Given a partial time-domain recording of a noise-corrupted chirp that asymptotically approaches a frequency, and the function that determines the non-linearity, how can I accurately estimate the final frequency it approaches?
Here's an example of what I'm talking about. A radio receiver hears noise until around sample x=5100, then the chirp starts at f=0, and quickly sweeps up to an unknown frequency, but then fades out around x=5500 to some annoying filter ringing caused by a hardware front-end band-pass filter.

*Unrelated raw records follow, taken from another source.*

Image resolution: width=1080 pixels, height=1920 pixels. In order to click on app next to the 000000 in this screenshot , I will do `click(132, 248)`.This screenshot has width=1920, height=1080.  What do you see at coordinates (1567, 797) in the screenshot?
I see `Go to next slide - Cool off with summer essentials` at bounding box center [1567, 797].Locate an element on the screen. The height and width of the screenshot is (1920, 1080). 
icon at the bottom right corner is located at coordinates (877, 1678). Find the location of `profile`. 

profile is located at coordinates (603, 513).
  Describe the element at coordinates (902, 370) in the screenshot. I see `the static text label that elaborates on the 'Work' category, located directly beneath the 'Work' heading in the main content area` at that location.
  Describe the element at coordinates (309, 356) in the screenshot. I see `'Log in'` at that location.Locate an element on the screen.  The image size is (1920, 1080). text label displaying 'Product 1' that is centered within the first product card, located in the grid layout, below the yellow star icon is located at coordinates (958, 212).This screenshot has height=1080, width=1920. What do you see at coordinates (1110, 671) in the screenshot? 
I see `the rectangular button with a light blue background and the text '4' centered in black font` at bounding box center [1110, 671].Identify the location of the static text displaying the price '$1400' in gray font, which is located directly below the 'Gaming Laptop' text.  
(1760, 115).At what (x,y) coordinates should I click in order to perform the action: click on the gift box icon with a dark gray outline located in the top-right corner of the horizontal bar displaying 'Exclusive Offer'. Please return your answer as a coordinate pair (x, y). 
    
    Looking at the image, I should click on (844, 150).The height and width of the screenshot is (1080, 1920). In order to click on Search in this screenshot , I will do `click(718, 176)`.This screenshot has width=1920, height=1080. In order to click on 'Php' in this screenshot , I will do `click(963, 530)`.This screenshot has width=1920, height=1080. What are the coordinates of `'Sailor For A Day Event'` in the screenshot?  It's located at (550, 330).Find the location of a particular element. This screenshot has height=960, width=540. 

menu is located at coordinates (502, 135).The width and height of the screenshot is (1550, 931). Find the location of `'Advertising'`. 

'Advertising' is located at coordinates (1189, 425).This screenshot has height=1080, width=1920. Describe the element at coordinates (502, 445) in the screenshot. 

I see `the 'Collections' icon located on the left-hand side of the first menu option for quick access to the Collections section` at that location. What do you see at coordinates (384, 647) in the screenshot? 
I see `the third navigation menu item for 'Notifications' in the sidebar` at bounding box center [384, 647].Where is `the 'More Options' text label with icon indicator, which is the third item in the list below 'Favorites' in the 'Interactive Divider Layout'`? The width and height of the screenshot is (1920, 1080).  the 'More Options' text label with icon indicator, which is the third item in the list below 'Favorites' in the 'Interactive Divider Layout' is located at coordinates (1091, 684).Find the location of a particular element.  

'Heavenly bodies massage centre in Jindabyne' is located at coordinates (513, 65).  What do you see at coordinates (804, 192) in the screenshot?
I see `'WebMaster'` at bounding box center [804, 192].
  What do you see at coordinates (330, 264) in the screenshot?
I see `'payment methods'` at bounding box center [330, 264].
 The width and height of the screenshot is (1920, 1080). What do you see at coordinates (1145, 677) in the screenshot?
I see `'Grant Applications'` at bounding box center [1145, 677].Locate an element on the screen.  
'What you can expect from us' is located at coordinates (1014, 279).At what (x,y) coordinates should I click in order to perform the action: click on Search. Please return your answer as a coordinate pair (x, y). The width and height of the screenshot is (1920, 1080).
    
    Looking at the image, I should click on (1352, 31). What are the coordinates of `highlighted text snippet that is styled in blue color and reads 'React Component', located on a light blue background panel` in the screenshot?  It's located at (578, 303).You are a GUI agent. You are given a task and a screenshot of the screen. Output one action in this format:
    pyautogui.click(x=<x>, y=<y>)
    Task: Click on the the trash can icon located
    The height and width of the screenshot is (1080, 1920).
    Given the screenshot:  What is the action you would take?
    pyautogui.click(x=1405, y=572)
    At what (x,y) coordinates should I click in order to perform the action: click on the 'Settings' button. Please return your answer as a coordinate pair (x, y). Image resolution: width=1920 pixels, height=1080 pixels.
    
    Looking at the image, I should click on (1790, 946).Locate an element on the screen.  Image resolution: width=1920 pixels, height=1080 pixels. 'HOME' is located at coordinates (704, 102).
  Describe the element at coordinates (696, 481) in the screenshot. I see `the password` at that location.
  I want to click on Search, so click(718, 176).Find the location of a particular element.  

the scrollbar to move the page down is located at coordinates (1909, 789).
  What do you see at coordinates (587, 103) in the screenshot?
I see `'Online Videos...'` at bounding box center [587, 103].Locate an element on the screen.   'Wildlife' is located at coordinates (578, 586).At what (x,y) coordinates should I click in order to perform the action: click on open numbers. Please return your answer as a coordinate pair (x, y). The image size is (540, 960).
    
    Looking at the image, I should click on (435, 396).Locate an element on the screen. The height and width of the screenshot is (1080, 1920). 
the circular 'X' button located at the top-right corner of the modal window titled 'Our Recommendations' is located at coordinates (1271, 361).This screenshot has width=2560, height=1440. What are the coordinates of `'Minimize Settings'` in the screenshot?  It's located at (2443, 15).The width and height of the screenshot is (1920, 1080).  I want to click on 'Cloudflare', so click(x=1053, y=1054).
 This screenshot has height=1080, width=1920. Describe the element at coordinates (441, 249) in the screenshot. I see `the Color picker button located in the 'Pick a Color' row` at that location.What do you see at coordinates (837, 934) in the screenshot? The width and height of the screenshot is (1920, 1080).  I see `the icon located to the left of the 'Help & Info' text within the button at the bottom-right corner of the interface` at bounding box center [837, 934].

Ideal solution will have the following characteristics:
- Accurately predict the final frequency
- Work over a range of final frequencies
- Be invariant to different starting frequencies
- Be invariant to different stopping frequencies
- Relatively quick to compute
Approaches Tried So Far:
Estimating instantaneous frequency using zero-crossing, then curve-fitting. It seems that noise and filter-ringing causes errors in the frequency calculation that make it very sensitive to slight changes in waveform shape. It works better but not well if the signal is resampled to a higher sample-rate first.
Estimating instantaneous frequency using autocorrelation, then curve-fitting using the strongest lags from autocorrelation Function. This works well given knowledge of the incoming frequency so that the autocorrelation window size can be picked ahead of time, but fails when the ACF window isn't wide enough to see the whole signal. If the ACF is too wide, it'll sometimes see a harmonic as the strongest lag.
Curve-fitting the raw signal. This tends not to converge if there's even a little error in the initial conditions, or noise in the signal.
FFT/STFT, then curve-fitting the bins. What I ran into here was that it seemed the bins were destroying the shape of the signal. I couldn't find a good size of bin that gave enough frequency-resolution and time-resolution.